Wednesday 13 April 2011

'Plucking out random narrations'

Often the faithful servants of our marjas stop people from reading ahadith and acting on them under the pretext of "Our ahadith books contain so many ahadith, you can't just pluck out a few random narrations and act on them.". Now even if we disregard the fact that most (if not all) our ahadith books are extremely well organized in the layout of different topics coupled with the fact that in this computer age it is extremely easy to do a keyword/topic search in our ahadith books available online thereby enabling the laymen (i.e. those who were not brought up shamelessly on khums) to find and read all the ahadith relevant to them without referring to a marja/mujtahid, going by the argument cited above by the servants of marjas, even the marjas themselves would then be left unable to issue fatwas.
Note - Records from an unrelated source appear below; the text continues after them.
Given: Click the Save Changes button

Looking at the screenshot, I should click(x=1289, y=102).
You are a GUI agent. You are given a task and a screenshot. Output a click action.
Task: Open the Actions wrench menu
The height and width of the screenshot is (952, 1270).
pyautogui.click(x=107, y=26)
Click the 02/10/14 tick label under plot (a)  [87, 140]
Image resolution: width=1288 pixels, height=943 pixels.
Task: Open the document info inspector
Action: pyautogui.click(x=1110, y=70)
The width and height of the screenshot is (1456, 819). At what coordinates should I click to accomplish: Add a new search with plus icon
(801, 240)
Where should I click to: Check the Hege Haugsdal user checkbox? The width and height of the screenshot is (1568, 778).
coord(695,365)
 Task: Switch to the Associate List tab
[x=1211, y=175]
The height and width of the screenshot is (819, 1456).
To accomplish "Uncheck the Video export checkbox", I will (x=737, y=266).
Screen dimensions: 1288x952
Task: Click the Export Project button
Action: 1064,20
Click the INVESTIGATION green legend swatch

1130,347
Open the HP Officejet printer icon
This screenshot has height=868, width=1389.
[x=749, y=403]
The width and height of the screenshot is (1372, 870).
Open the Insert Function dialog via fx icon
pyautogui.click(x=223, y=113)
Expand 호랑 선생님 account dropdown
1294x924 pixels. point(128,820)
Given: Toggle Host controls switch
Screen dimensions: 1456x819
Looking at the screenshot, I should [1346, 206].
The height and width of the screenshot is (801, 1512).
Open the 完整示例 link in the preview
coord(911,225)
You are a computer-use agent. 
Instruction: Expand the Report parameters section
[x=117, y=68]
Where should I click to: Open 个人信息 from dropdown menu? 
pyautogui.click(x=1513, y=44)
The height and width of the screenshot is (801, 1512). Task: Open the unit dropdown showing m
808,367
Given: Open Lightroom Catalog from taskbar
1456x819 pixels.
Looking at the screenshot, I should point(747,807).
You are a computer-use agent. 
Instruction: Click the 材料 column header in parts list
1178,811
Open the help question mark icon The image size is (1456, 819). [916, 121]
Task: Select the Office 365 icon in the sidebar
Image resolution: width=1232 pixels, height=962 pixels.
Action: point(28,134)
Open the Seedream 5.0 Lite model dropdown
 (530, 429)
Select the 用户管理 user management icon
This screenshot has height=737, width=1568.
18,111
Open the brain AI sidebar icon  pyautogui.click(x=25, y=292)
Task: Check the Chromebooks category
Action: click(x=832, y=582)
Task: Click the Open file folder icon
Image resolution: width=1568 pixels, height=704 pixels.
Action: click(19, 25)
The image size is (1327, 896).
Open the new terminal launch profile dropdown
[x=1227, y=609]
Why is that? That is because MANY of our earlier ahadith books (such as the monumental Madinatul ilm) have been lost and are not available anymore. So taking into account all the ahadith books that have been lost, even reading up ALL the ahadith books available today would count as "plucking random narrations". So where does that leave us? Should we just abandon the religion or is there a solution? Is not it enough to act on what we know from what is available? What do ahadith say?

Thawabul a'amaal wa aqaabul a'amaal

أبي (رهـ ) قال حدثني سعد بن عبد الله عن القاسم بن محمد بن سليمان بن داود عن حفص بن غياث قال سمعت أبا عبد الله (ع) يقول من عمل بما علم كفي ما لم يعلم

My (Shaikh Sadooq's) father said: Told me Sa'd b. Abdullah from al Qasim b. Muhammad b. Sulaiman b. Dawood from Hafs b. Ghiyas who said: I heard Aba Abdullah(as) say: "Whoever acted by what he knew it suffices for him what he did not know."